The thundering roar started before the entire band even took the stage and increased as drummer Ron Welty began slamming the heavily miked drums. Singer Dexter Holland finally ran onstage, acknowledged the teeming masses with a simple wave, and tore into "Americana," the grinding title track from the Orange County quartet's most recent release, which reveals Holland's bleak view of a Jerry Springer-ized society "where culture's defined by the ones least refined." Pretty elitist ramblings, but no matter, because it gave the audience a chance to catch their breath before once more screaming along to the chorus of "Well f--k you!" That, unlike the harder to swallow lyrics, they heard.
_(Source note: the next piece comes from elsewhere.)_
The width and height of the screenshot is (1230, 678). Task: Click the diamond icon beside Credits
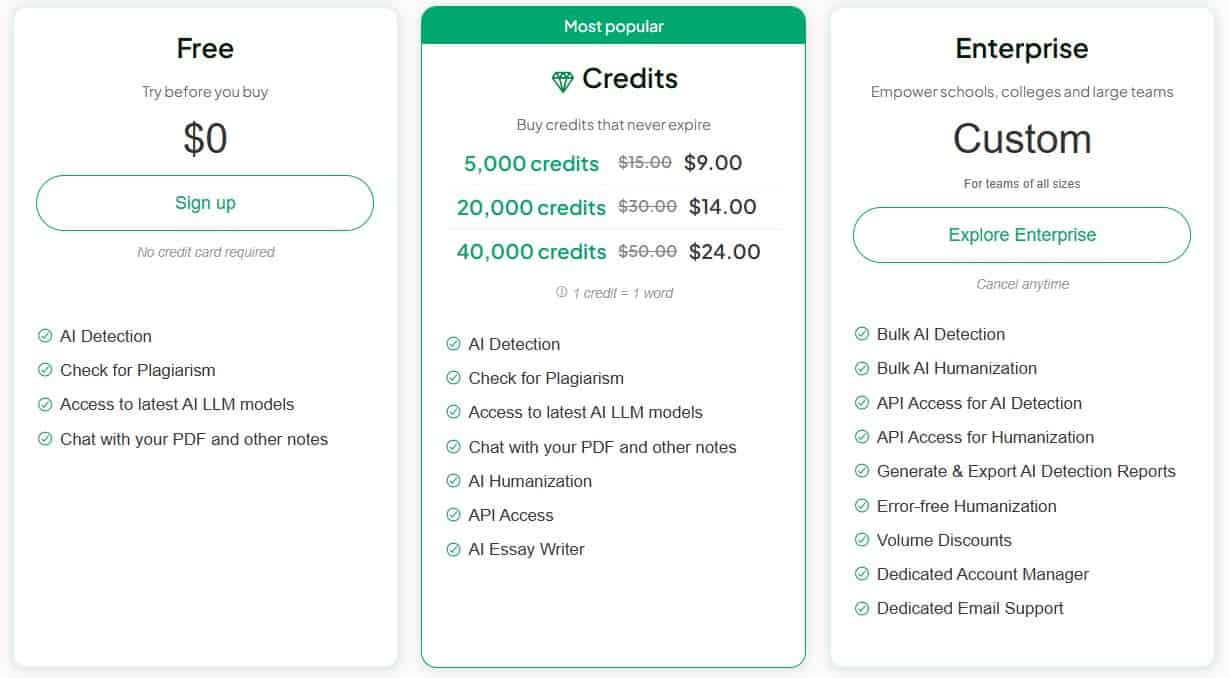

From there, the Offspring blazed through other equally kinetic songs from Americana, their major label debut Ixnay on the Hombre, and their eleven million-copy selling indie album Smash, leaving no hit song unplayed.

On-stage banter was of the numbing arena rock sort: "Hey, how you guys doing?"... "Alright Los Angeles, I wanna hear you guys yell!"... "There's a lot of people here tonight!" Each throwaway line was met with deafening approval.

Perhaps it's as simple as the more people you're trying to reach, the more uncomplicated you have to make the message. And perhaps that explains the strange interlude after the Offspring played a muscular rendition of "Bad Habit."

"Ladies and Gentleman, please welcome the Backstreet Boys," said an announcer, and five mannequins dressed as the Backstreet Boys promptly appeared. To the booing crowd, Holland retored, "You wanna see how much I love the Backstreet Boys?" and then methodically decimated each "Backstreet Boy" with a big orange baseball bat. The crowd loved it. LOVED IT! But what the hell was that about?

Americana finds the Offspring, in witty and astute form, taking dead aim on some of society's least attractive (yet strangely compelling) ills, from white guys trying to be "down," to the failure of prisons to rehabilitate, to therapy-junkies and on and on. So why then are the Offspring taking such a cheap and obvious pot-shot at such an easy target? To further confuse, the Offspring then rushed headlong into "Cool to Hate," a song that cleverly sheds light on the way it's easier "to tear things down than build them up/it's easier that way." If irony was intended, it was lost on an audience who just thought it was "rad" to see Holland take a baseball bat to the Backstreet Boys.

Aside from that, the visceral set did have some nice cartoonish surprises, including the guy dressed in a convict's stripes who delivered some mid-song dialogue with Holland during "Walla Walla," and Guy Cohen (who plays the spindly white guy lampooned in the video for the hit single "Pretty Fly (For a White Guy)" ) busting those familiar break dance moves. His presence, coupled with the fact that the Offspring themselves looked just like they do in their videos, gave the show less of the real immediacy of a concert and more of the glossy, over-styled and under-substanced sheen of an MTV Buzz Bin clip. But judging from the screaming of the more than 6,000 fans in the house, that's what the kids came to see.